Centre County voters will be seeing a change at the polls this year designed to make the process smoother and faster.

The county Board of Commissioners on Tuesday approved contract with KNOWiNK, LLC to purchase 211 electronic poll books — or poll pads — along with related licenses and software at a total cost of $465,815. An anticipated state Election Integrity Grant will fund $219,500 and the county will provide the remaining $246,315, though Elections and Voter Registration Director Melanie Bailey said the county still has $119,894 remaining from a 2024 grant that will further offset its cost.

The technology won’t change how voters cast their ballots or how they are tabulated, but rather how they check in when they arrive at their precinct.

Rather than paging through printed paper books to find a voter’s name, an election worker will type the first three letters of the voter’s first name and last name to retrieve their registration information.
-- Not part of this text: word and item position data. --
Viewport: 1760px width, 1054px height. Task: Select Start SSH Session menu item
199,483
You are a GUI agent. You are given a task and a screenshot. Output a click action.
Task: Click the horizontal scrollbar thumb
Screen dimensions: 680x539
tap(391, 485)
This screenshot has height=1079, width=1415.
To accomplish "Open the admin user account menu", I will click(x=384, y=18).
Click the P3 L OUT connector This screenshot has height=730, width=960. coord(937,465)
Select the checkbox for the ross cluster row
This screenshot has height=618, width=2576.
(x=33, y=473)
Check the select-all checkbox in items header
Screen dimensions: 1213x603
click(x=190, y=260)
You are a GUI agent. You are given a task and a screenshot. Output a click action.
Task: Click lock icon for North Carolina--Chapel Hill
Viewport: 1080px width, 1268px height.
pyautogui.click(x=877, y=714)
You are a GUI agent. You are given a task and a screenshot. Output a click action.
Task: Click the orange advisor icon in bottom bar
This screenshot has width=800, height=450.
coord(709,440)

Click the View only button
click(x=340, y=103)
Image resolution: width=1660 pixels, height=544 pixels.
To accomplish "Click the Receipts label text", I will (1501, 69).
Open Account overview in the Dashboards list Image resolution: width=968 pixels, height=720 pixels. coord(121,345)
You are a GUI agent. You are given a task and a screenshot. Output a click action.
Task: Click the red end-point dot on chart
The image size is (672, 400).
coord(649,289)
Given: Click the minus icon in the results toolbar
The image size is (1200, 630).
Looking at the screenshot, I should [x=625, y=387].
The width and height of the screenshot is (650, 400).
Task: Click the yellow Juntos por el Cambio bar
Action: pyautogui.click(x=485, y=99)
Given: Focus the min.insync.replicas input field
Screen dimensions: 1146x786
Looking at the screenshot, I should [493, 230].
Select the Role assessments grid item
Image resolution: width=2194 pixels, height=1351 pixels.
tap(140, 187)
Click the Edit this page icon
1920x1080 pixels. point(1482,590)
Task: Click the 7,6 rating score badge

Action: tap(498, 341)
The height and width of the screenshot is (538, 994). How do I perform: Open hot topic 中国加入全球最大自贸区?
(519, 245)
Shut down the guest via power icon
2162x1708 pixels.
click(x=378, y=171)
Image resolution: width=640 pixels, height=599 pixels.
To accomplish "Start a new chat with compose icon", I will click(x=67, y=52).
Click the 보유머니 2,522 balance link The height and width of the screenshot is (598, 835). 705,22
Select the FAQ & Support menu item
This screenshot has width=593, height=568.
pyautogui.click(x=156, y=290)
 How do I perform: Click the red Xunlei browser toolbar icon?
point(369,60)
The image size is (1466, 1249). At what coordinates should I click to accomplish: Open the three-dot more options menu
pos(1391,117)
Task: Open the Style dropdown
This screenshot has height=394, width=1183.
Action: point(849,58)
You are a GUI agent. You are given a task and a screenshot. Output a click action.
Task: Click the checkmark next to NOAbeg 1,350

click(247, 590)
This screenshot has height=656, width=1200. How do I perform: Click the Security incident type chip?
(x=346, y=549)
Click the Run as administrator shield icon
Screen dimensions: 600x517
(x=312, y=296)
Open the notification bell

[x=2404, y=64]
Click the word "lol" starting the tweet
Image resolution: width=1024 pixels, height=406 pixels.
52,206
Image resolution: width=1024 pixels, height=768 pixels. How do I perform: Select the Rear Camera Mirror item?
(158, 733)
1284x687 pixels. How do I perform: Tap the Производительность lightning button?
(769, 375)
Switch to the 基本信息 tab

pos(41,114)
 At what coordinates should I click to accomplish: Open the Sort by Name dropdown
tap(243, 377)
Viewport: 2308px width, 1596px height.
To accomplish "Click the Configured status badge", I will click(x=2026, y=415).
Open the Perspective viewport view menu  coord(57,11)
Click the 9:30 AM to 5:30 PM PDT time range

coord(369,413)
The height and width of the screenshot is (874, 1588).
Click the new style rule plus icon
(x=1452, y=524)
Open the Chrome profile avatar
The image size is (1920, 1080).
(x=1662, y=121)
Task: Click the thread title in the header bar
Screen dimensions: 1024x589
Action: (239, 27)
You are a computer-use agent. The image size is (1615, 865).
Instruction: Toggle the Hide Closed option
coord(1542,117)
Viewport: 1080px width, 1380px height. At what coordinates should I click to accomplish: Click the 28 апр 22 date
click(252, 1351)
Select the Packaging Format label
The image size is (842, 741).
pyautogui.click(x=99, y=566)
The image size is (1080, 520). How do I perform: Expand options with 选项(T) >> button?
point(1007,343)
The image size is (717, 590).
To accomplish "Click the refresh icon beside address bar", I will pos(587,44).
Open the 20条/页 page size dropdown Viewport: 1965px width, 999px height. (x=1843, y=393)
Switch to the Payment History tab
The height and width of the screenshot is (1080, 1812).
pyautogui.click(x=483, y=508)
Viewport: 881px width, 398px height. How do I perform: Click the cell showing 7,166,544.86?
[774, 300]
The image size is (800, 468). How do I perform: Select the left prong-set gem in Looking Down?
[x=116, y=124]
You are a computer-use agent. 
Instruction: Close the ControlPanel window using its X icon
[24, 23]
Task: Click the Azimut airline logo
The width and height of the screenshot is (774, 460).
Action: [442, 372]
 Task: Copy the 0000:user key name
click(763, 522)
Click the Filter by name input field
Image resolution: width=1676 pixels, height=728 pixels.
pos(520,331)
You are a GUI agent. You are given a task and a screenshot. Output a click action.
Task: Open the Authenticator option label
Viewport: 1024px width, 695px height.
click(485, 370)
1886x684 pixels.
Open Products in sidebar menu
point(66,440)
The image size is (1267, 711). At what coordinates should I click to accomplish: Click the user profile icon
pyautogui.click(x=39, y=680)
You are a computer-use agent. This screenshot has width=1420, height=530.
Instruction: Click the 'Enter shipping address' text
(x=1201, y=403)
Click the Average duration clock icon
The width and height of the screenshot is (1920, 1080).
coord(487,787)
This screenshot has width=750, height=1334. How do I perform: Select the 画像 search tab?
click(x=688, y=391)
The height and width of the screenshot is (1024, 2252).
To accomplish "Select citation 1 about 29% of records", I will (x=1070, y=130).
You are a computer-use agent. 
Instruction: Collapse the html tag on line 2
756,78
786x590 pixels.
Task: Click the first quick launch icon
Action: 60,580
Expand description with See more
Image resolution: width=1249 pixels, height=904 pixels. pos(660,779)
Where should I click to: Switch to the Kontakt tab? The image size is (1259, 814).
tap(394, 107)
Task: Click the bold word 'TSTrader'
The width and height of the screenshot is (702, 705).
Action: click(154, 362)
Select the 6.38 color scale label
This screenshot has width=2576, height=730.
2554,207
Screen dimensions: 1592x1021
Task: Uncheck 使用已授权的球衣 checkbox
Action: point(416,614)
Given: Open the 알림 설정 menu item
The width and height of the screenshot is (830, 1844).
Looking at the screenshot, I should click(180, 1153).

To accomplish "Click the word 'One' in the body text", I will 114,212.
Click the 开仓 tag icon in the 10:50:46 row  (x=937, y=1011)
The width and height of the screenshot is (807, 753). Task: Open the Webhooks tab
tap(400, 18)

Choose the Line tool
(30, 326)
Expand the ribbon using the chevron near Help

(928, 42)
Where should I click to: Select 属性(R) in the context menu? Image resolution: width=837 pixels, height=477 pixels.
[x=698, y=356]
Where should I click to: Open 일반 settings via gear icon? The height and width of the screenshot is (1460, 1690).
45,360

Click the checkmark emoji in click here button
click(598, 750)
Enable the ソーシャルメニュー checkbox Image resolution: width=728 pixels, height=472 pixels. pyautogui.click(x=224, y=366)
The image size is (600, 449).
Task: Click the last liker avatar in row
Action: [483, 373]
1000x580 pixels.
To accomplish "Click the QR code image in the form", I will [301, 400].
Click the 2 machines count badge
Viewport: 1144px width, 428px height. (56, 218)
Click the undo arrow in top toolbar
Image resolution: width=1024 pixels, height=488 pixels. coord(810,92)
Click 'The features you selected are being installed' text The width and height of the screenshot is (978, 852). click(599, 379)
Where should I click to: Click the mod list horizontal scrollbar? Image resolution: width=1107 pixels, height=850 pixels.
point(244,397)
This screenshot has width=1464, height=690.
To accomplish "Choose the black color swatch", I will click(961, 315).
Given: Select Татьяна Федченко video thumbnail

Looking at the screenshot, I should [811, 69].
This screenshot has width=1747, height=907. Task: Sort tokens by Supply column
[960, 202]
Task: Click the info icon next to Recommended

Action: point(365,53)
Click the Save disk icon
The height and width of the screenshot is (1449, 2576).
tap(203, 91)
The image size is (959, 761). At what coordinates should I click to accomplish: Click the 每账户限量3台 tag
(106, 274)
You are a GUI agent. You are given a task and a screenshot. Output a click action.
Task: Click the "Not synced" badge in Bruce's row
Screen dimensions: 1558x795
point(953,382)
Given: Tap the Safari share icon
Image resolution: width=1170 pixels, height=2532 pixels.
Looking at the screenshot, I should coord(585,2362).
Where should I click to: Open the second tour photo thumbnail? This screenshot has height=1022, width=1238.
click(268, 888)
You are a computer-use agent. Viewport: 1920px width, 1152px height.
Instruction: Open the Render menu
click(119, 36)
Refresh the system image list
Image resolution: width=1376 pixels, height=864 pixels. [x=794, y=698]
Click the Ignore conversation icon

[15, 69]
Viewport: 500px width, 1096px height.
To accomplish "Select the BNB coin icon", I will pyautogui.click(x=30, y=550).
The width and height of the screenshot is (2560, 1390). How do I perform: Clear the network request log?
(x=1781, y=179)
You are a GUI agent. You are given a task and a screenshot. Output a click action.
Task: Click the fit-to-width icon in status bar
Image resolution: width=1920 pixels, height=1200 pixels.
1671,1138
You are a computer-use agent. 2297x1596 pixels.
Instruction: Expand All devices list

The voter then signs and receives a ticket that must be given to the minority inspector before they are provided a ballot.

“We trialed this at some of our larger precincts over the last election or so and it seemed to improve the process,” Commissioner Mark Higgins said.

Most polling locations will receive one, two or three poll pads, depending on size, although a few of the smallest precincts with only a few dozen voters will continue using paper books.

“[The poll pads] talk to each other, so if you check in on one, you’re automatically checked into the other one,” Bailey said. “So you can’t go around the building, come back in and try to check in again.”

Each poll pad will have the county’s entire Statewide Uniform Registry of Electors, or SURE, system, including information about Centre County voters’ active or inactive status, whether they’ve requested and received an absentee or no-excuse mail ballot and more.

If a voter shows up at the wrong precinct, Bailey said, a poll worker will be able to provide them with a printout of their correct voting location.

For election workers, the poll pads will help ensure that all voters are recorded correctly.

“Once we get all the poll pads back here, we can go through and they’re all timestamped of when they all voted,” Bailey said.

After voting ends, all of the information recorded by the poll pads can be automatically exported, instead of needing to scan each poll book, a process that Bailey said can take staff nearly a month in a presidential election year.

“When we demonstrated them [in] our office … it was very well received,” Bailey said. “I have been working with the poll pads since 2020 in my previous county and the poll workers love them. The voters love them.”

Poll pads will be rolled out to about half of Centre County precincts for the May 16 primary election, and the remainder will receive them for the general election in November.

“It’s definitely going to be beneficial for everybody in the long run,” Bailey said.